- Le ministère de l’Éducation nationale a rapporté ce mardi avoir été victime d’une cyberattaque ciblée.
- Celle-ci a entraîné une fuite de données personnelles d’élèves.
- Le nombre de jeunes concernés n’est pas encore connu à ce stade.
Dans un communiqué de presse, le ministère de l’Éducation nationale explique (nouvelle fenêtre) qu’il « a été victime d’une cyberattaque ciblée »
. Celle-ci « a entraîné la fuite de données personnelles d’élèves dont le nombre exact est en cours d’évaluation »
, a-t-on appris ce mardi. Cet incident « trouve son origine dans l’usurpation d’identité du compte d’un personnel habilité »
, souligne le ministère. Une usurpation qui s’est déroulée à la fin de l’année 2025 et qui a « permis un accès frauduleux au service de gestion des comptes des élèves, annexe à ÉduConnect »
.
Une plainte déposée
En pratique, voici les données qui ont été récupérées : prénom, nom, identifiant ÉduConnect, établissement et classe, adresse email (uniquement si renseignée par l’élève). Les derniers éléments dérobés sont des codes d’activation, mais uniquement pour les comptes non encore activés par l’élève au moment de l’incident.

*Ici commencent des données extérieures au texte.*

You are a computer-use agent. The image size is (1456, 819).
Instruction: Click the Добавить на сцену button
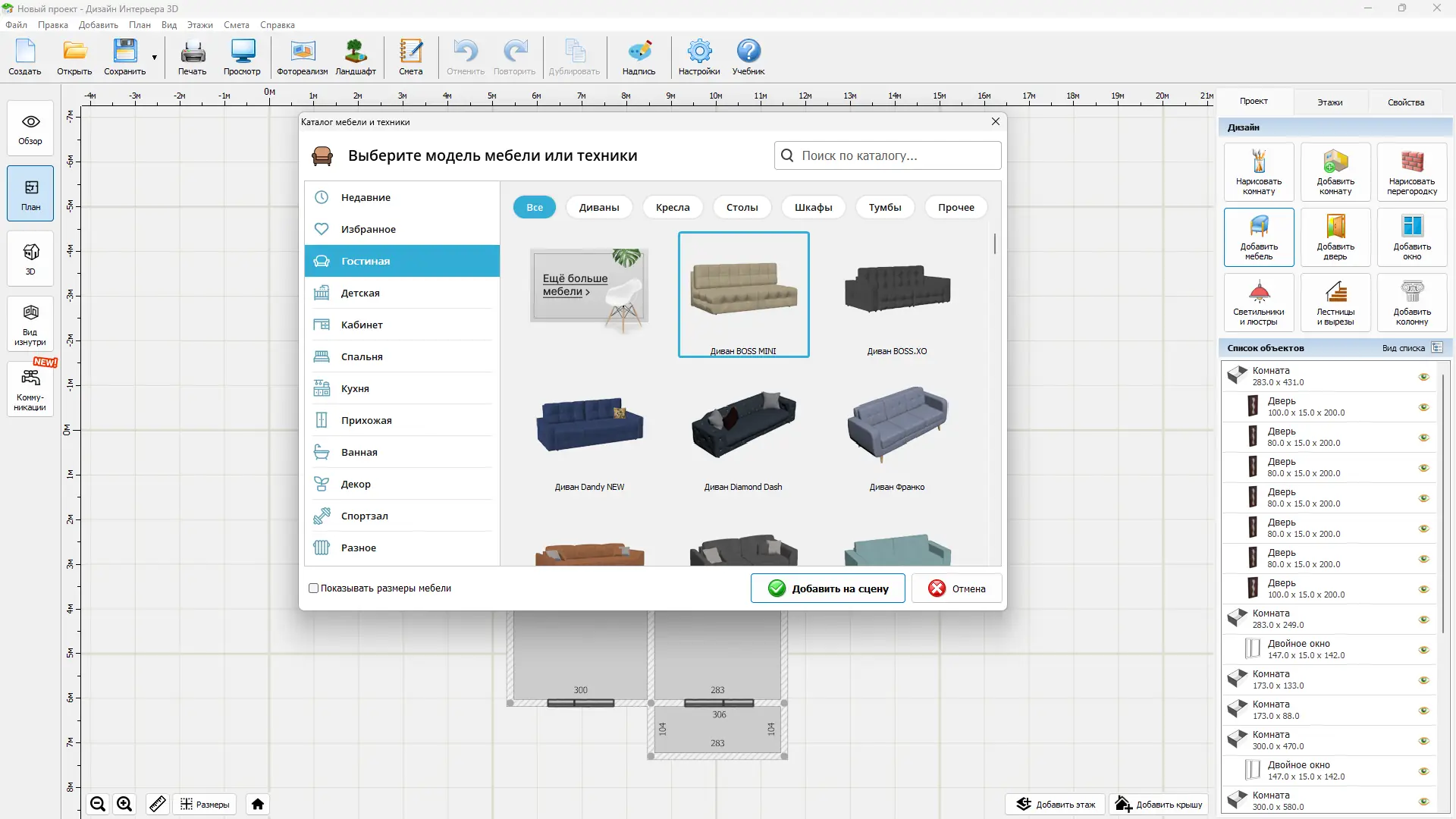click(x=827, y=588)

Le ministère assure qu’il « prend cet incident avec la plus grande gravité et reste pleinement mobilisé pour garantir la sécurité des systèmes d’information et accompagner les familles et les établissements concernés »
. La faille dans le service ÉduConnect, identifiée en décembre 2025, a été corrigée par les services du ministère, mais les assaillants sont parvenus à l’exploiter avant sa résolution. Les investigations approfondies menées ces derniers jours ont permis de découvrir que cette attaque a permis le téléchargement de données concernant des élèves au-delà de ceux de l’établissement qui se trouvait visé à l’origine.
Le communiqué précise que « dès la détection de l’incident, une cellule de crise a été activée »
. Par précaution, « le ministère a immédiatement suspendu l’accès au service concerné et engagé un travail de renforcement de la sécurité d’accès par un mécanisme de double authentification »
. Dans la foulée, « l’Agence nationale de la sécurité des systèmes d’information (ANSSI) et la Commission nationale de l’informatique et des libertés (CNIL) ont été saisies »
. Une plainte a par ailleurs été déposée.
On se souvient qu’il y a quelques semaines, une intrusion dans le logiciel de gestion des stagiaires du ministère de l’Éducation nationale avait été rapportée. Elle avait exposé les données de quelque 243.000 agents. Des noms, prénoms ou encore adresses postales avaient été dérobés et un échantillon de ces informations personnelles a même déjà été mis en vente en ligne.